What you are asked to do: Write the lines out again, from the top of the material to the line containing "Nov (114, 333)", pictures excluded.

Excerpted records:

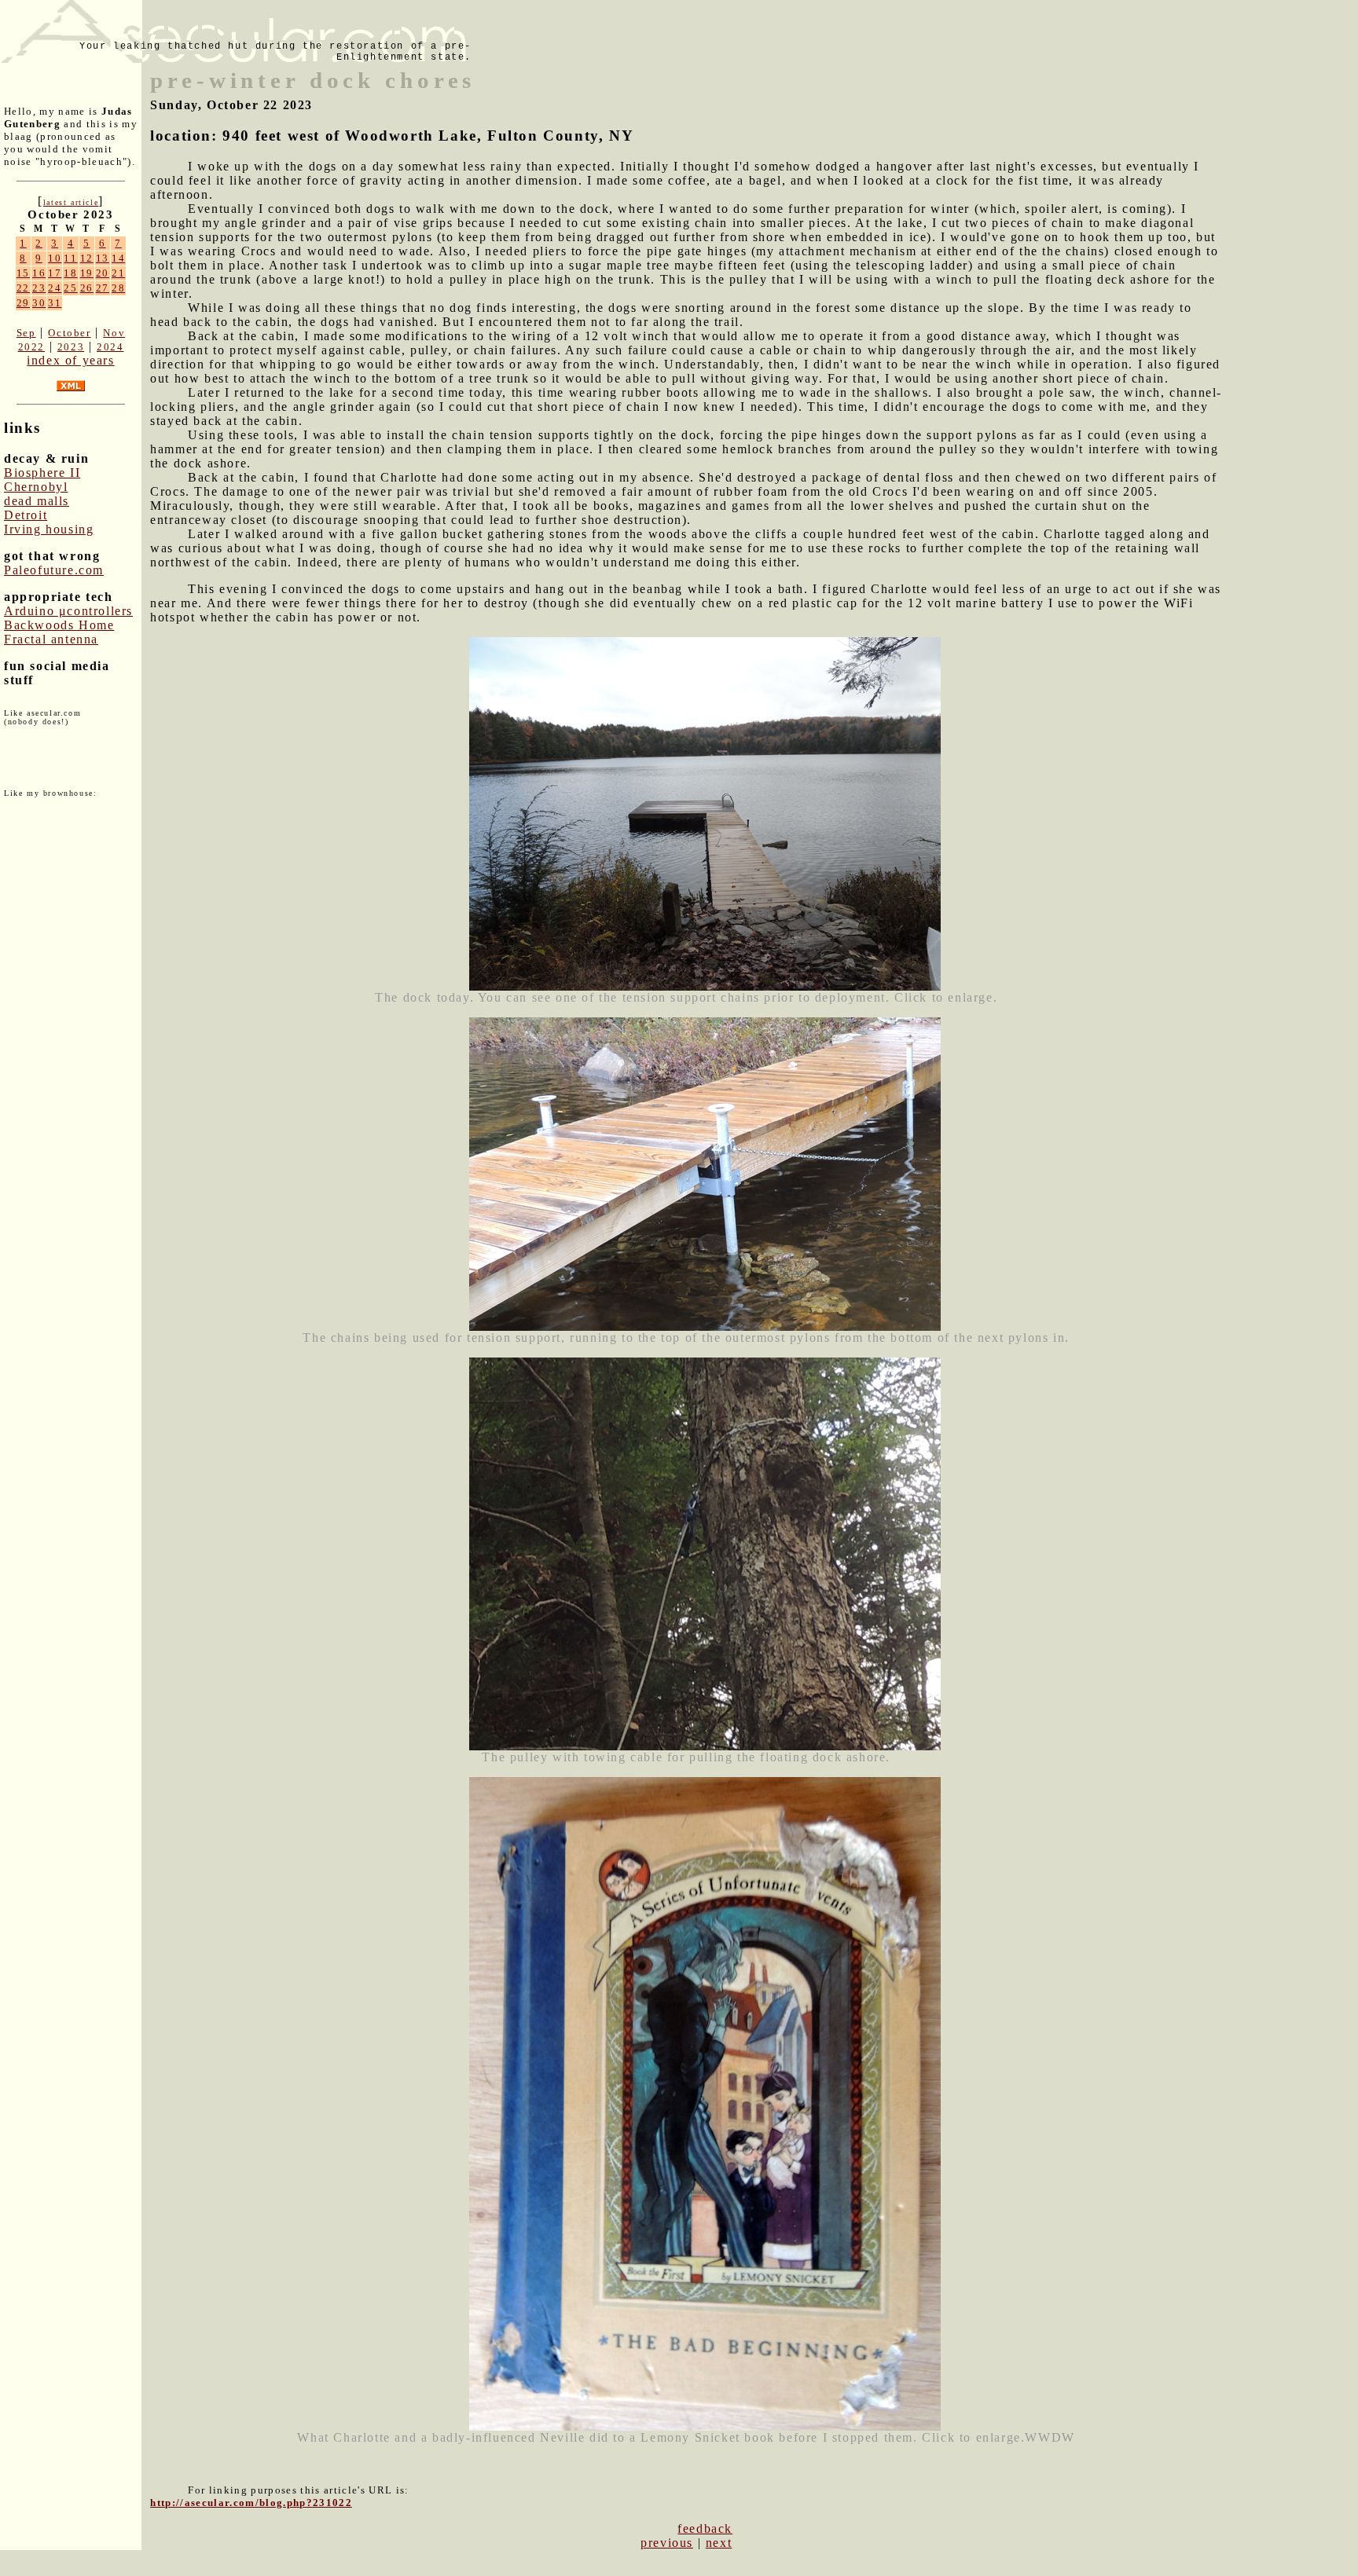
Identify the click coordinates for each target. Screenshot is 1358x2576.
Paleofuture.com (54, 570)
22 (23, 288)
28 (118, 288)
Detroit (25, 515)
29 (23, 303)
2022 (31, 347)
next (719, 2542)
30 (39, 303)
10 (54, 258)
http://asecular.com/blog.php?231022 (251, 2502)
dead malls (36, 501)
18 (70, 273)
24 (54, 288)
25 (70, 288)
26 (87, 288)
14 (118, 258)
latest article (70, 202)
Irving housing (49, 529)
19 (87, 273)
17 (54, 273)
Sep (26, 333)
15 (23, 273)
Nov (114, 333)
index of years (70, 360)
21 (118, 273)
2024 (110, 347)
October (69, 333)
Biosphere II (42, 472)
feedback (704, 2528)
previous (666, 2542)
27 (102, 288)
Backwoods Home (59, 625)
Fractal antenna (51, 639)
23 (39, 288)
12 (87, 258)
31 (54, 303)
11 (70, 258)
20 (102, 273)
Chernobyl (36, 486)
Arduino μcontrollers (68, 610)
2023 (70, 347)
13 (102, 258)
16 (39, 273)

Answer to this problem:
Identify the click coordinates for each target. Screenshot is 1358x2576.
Paleofuture.com (54, 570)
22 (23, 288)
28 (118, 288)
Detroit (25, 515)
29 (23, 303)
2022 (31, 347)
next (719, 2542)
30 (39, 303)
10 (54, 258)
http://asecular.com/blog.php?231022 (251, 2502)
dead malls (36, 501)
18 (70, 273)
24 (54, 288)
25 (70, 288)
26 (87, 288)
14 (118, 258)
latest article (70, 202)
Irving housing (49, 529)
19 (87, 273)
17 (54, 273)
Sep (26, 333)
15 (23, 273)
Nov (114, 333)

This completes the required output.